He global dollar was trading stable on Friday after the significant drop recorded on Thursday following the data on the slowdown in the inflation in USAwhich also dragged down the currency in the local exchange market.
He dollar indexThe dollar, which compares the greenback to a basket of six major currencies, was trading steady at 104.37 units, close to a one-month low of 104.07 touched the day before.
He dollar in Uruguay It has had a week of ups and downs, but it has managed to stay above $40. Yesterday, it fell 0.11% and closed at 40.021 pesos, according to the exchange rate. Central Bank of Uruguay (BCU).

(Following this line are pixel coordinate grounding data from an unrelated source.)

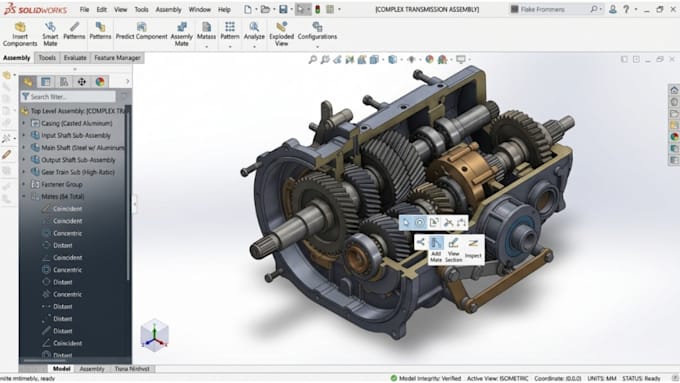Click the Insert Components icon
680x383 pixels.
(20, 34)
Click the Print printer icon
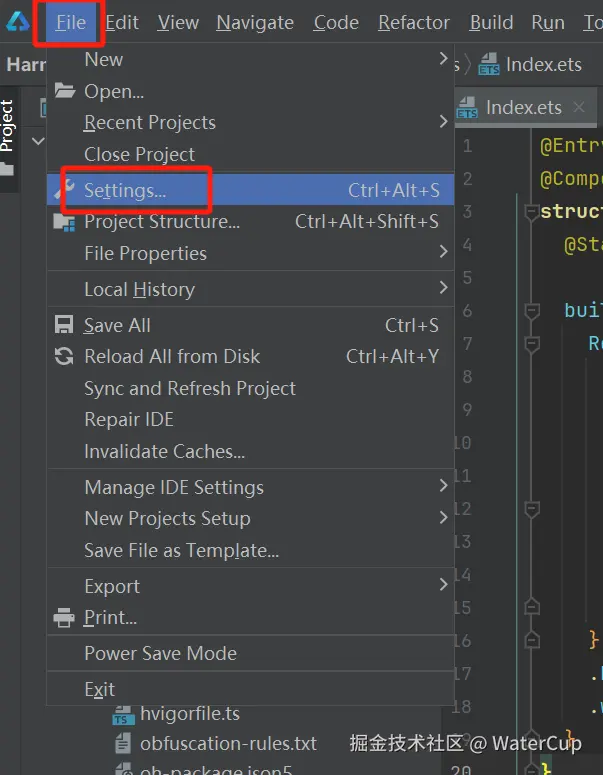This screenshot has width=603, height=775. pyautogui.click(x=65, y=618)
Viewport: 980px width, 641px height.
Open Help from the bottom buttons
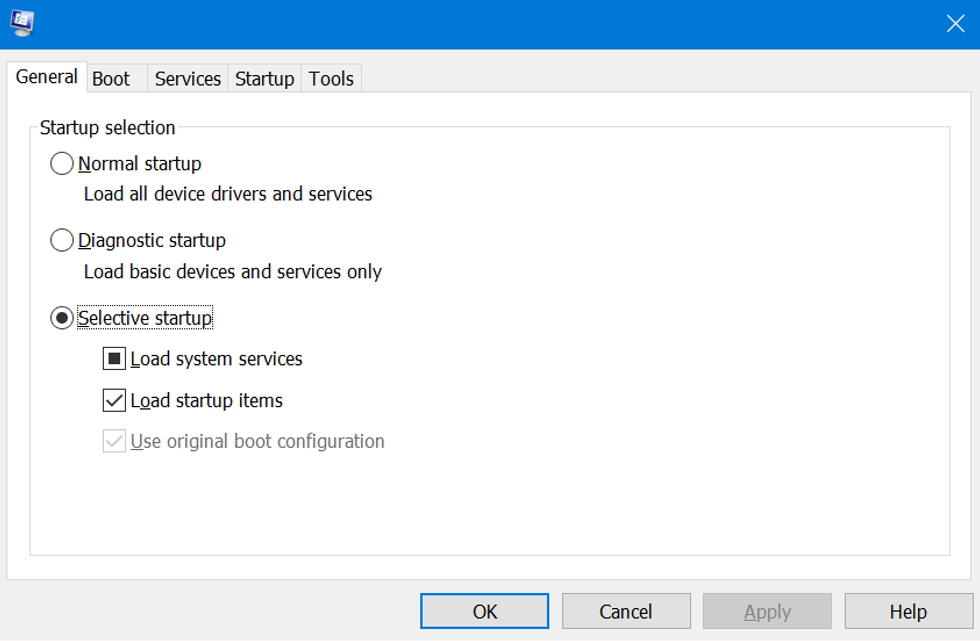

In the global currency market, the and in stabilized on Friday, a day after the Bank of Japan The U.S. central bank was likely to intervene to shore up the currency after an unexpected drop in U.S. consumer prices led to the dollar’s biggest drop since May. It was down 0.2 percent against the greenback at 159.175.
The Japanese currency, which has been languishing around 38-year lows, strengthened rapidly on Tuesday, sparking speculation that U.S. authorities Tokyo could have stepped in to buy.
Bank of Japan daily trading data on Friday suggested the bank spent between 3.37 trillion yen and 3.57 trillion yen ($21.18 billion to $22 billion) buying yen on Thursday, less than three months after its last foray into the market.
“It looks like it will be a volatile day, with markets nervous about intervention, but trading ‘carry trade’ “Yen prices remain very attractive to short and the change in the fundamental story is only marginal after last night’s healthier US CPI,” said Charu Chanana, of the Saxo.
He euro rose 0.15% to $1.08835, just below the one-month high touched on Thursday, while the pound sterling was hovering near a nearly one-year high reached on Thursday. In its last trading it was trading at $1.2948, after news that the US economy United Kingdom grew faster than expected in May, which could reduce the chances of a rate cut in August.